In Ezekiel 22:30 the Lord says, “I looked for someone among them who would build up the wall and stand before me in the gap on behalf of the land so I would not have to destroy it, but I found no one.” The word picture painted in this verse is that of a wall with a hole or a gap in it. A wall was the best means of protection in ancient times. A breach in the wall would let the enemy through. If there was a breach in the wall, defenders would have to swarm to that location and hold the breach. The gap would need to be repaired as soon as possible. If a breach was left unattended or unrepaired, the city would fall.
Ezekiel 22 summarizes the sins and abuses of the nation. As punishment for Israel’s sins, God says He will disperse them among the nations. He says in verses 30–31, “I looked for someone among them who would build up the wall and stand before me in the gap on behalf of the land so I would not have to destroy it, but I found no one. So I will pour out my wrath on them and consume them with my fiery anger, bringing down on their own heads all they have done, declares the Sovereign Lord.” The “gap” here represents the danger facing Jerusalem: God’s wrath is about to break through in judgment on the sinful city. Was there no one who would, in righteousness, intercede on behalf of the city and seek God’s mercy? God searched for such a defender, but He could find none. It seems that, if someone had been willing to “stand in the gap,” the destruction of Jerusalem could have been avoided. Since no one was available or willing to defend the breach and rebuild the wall, judgment fell.
Similar wording is found in Psalm 106:23. This psalm summarizes the sins of Israel in the wilderness, primarily concerning the golden calf. Verse 23 explains, “So [God] said he would destroy them—had not Moses, his chosen one, stood in the breach before him to keep his wrath from destroying them.” Moses “stood in the gap” and saved the people of Israel with his petition on their behalf. In standing in the gap, he “stepped between the LORD and the people” (Psalm 106:23, NLT). Moses had been chosen for that very purpose.

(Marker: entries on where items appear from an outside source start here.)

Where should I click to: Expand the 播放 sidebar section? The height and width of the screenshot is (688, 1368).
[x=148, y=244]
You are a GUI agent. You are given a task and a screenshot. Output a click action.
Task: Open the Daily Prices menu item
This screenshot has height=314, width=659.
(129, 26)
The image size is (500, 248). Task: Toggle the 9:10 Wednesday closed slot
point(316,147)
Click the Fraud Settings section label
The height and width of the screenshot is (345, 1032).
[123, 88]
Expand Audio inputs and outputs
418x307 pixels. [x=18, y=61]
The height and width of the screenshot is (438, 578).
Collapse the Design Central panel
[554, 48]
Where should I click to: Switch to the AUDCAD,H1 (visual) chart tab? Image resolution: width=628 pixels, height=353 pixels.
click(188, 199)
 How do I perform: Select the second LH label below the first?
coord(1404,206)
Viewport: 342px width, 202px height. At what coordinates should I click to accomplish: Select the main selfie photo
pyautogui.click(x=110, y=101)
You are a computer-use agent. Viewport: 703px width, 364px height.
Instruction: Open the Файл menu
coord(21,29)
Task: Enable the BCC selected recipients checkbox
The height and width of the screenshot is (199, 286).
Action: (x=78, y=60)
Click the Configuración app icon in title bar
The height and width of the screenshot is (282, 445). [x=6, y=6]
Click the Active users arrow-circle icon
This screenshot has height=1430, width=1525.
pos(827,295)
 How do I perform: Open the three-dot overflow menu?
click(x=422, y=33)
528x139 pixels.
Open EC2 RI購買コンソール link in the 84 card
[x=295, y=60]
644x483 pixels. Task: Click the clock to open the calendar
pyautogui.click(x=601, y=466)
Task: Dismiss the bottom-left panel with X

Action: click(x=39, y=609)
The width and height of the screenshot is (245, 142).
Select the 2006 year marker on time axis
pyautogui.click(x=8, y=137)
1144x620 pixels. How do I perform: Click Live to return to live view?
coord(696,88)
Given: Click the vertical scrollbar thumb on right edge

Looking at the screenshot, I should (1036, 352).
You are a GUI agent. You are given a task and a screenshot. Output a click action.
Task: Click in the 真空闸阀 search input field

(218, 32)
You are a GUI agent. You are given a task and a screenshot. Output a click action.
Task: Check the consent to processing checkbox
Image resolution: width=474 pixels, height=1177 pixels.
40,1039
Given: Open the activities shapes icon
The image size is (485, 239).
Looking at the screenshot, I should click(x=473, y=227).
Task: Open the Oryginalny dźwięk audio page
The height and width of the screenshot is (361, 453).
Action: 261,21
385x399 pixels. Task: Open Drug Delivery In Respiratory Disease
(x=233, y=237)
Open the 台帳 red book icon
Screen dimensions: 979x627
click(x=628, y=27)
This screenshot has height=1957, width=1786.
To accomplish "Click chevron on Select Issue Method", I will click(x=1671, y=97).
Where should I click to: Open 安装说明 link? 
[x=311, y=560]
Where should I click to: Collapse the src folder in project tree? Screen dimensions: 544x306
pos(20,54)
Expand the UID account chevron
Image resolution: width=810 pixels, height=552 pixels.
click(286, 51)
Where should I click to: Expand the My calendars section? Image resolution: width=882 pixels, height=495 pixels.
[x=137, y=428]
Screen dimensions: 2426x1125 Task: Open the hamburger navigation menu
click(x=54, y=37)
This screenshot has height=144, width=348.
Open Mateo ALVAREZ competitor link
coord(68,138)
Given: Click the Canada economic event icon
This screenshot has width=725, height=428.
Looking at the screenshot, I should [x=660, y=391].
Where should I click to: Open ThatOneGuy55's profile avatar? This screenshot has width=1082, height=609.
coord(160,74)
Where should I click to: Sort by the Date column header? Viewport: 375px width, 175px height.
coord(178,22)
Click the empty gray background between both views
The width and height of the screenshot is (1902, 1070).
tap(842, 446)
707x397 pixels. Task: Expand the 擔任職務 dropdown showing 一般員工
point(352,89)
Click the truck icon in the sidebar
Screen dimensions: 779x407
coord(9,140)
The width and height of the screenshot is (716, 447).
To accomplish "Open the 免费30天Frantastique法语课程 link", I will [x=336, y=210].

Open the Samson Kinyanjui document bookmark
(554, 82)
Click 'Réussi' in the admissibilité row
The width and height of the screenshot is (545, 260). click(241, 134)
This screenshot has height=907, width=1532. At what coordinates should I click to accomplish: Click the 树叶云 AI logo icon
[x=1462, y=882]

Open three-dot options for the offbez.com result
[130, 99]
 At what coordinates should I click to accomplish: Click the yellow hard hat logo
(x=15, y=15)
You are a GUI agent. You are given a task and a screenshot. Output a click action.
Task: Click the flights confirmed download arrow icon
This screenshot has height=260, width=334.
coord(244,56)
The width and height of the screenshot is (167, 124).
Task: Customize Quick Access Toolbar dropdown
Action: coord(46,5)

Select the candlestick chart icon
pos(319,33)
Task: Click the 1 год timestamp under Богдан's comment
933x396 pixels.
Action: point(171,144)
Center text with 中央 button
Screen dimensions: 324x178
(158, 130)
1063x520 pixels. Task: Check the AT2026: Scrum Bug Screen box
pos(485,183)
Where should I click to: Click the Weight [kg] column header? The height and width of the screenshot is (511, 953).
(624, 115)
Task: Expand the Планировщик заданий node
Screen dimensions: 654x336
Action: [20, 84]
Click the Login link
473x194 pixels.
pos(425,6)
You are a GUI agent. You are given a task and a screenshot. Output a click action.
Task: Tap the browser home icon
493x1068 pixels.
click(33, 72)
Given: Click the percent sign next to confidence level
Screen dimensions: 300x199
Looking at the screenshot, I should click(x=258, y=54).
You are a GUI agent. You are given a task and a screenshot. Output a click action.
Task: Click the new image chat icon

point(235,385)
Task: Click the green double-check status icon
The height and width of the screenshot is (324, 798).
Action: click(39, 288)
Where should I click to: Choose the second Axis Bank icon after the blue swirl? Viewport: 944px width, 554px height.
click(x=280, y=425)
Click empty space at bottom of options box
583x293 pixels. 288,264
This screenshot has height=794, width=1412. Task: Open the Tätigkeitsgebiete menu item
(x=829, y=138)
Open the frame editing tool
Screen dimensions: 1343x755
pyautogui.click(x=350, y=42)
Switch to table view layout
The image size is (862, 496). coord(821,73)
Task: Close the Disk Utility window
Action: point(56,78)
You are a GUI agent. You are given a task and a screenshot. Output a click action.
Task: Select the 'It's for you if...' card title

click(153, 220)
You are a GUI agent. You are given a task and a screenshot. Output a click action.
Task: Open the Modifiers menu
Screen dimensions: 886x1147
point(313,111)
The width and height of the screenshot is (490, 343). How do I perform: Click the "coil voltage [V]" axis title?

The original story of Moses standing in the gap is found in Exodus 32:9–14: “‘I have seen these people,’ the Lord said to Moses, ‘and they are a stiff-necked people. Now leave me alone so that my anger may burn against them and that I may destroy them. Then I will make you into a great nation.’ But Moses sought the favor of the Lord his God. ‘Lord,’ he said, ‘why should your anger burn against your people, whom you brought out of Egypt with great power and a mighty hand? Why should the Egyptians say, “It was with evil intent that he brought them out, to kill them in the mountains and to wipe them off the face of the earth”? Turn from your fierce anger; relent and do not bring disaster on your people. Remember your servants Abraham, Isaac and Israel, to whom you swore by your own self: “I will make your descendants as numerous as the stars in the sky and I will give your descendants all this land I promised them, and it will be their inheritance forever.”’ Then the Lord relented and did not bring on his people the disaster he had threatened.” To stand in the gap is to intercede and plead for God’s mercy.
In Ezekiel 22:30, God uses language that reminds the people of Moses’ actions centuries before. At Moses’ intercession, God had relented of His wrath in the wilderness. In Ezekiel’s day, there was no Moses. No one interceded for Israel. No one understood the danger God’s people were in. With no intercessor to stand in the gap, the destruction of Israel would be carried out.
To make matters worse, in Ezekiel 13, the false prophets in Israel are condemned because they had not repaired the breach in the wall. Instead of standing in the gap, they simply denied that judgment was going to come.
Besides Moses, there are several who have had the courage and insight to “stand in the gap” and intercede for others. In Genesis 18 Abraham intercedes for Sodom. Stephen prayed for those stoning him (Acts 7:60). Paul prayed for Israel’s salvation (Romans 10:1). And of course, the Lord Jesus is the master of standing in the gap, praying from the cross, “Father, forgive them, for they do not know what they are doing” (Luke 23:34), and continuing to intercede for us (Hebrews 7:25).
In the New Testament, we are told to pray for others (1 Timothy 2:1). In God’s wisdom and sovereignty, He has chosen to use the prayers of people to accomplish His will. He still seeks those who will stand in the gap for friends and family, for people groups and nations. Like Abraham and Moses, we should be willing to stand in the gap, asking God to spare and to save.